##### Quoted passage

Based on their research, Pamplany et al. find that SG could stall a climate emergency and help to achieve the Paris Agreement goal. The study acknowledges that SG would delay climate change impacts and buy more time for mitigation strategies to accelerate. However, the researchers also find that SG is fundamentally flawed, and little more than a “band-aid” solution that distracts from mitigation efforts. The study further highlights distributive and procedural justice to be ethical challenges for SG.
Overall, the researchers’ evaluation proves that despite the potential benefits, SG has significant risks that could outweigh these benefits for the climate. The researchers report that SG has feasibility challenges. The technology necessary to do SG research is not ready. Existing knowledge of SG is based on experiments and computer model simulations that are far from field tests and still inadequately understood. SG is based on trial and error and its effects remain largely theoretical, making it a risky option as a global policy.

##########
##### Recorded information

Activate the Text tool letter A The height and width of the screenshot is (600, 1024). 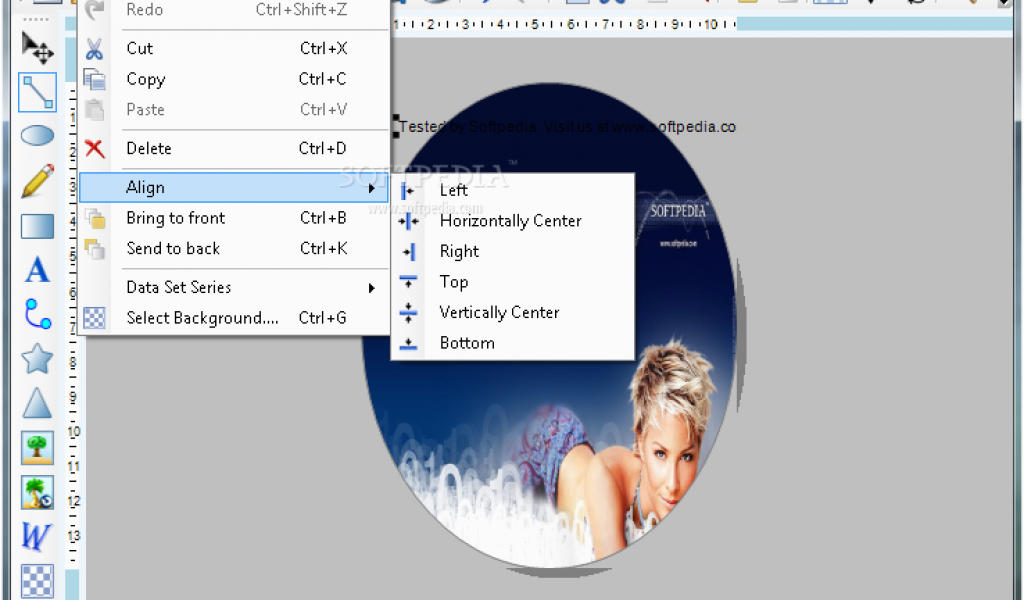point(37,270)
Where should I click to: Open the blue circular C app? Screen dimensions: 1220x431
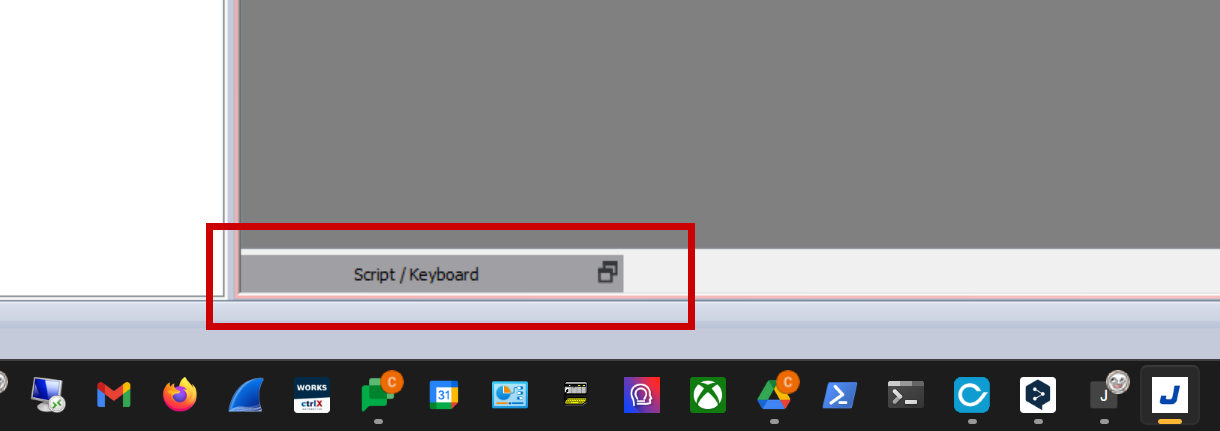972,395
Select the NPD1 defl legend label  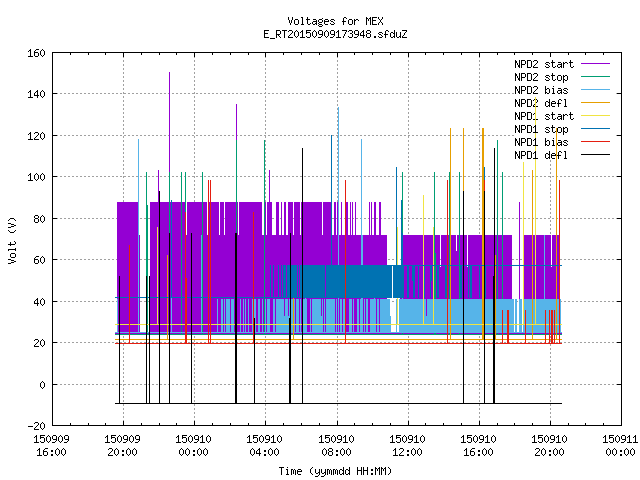(541, 155)
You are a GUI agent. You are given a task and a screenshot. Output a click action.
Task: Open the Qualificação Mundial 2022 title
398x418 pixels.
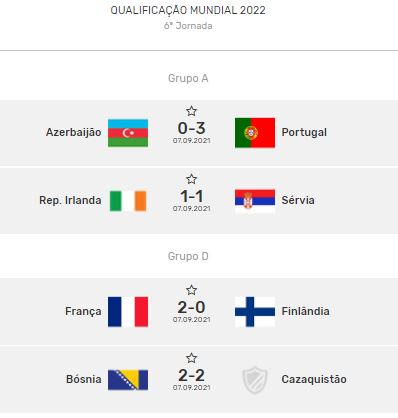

##########

(Your instructions): Resume the passage about the Pamplany et al. study of SG, picking up right after its final sentence.

(Answer section):
SG also poses the risk of imposing negative costs for the environment. For example, SG would affect the hydrological cycle, reduce global precipitation, and increase incidence of drought. This would heavily impact agriculture and fresh water supply. Additionally, SG with SAI would whiten the sky and cause afterglows near sunset. Whitening the sky during the day and afterglows near sunset—as seen after large volcanic eruptions—generates psychological consequences and public concerns. Such acts are viewed by SG opponents as “playing God” and furthering domination of nature, contributing to SG’s unpopularity.
The studies notes that SG also faces governance challenges. There are no established international global climate norms to govern development and deployment of SG schemes. This lowers public confidence in SG and raises accountability concerns should SG interventions cause disastrous consequences. Again, the world’s poorest countries, which contribute low greenhouse gas emissions, are expected to bear the biggest brunt of climate change impacts. As they have limited capabilities to develop and deploy SG schemes, they are excluded from solar geoengineering research programs, which raises procedural justice concerns.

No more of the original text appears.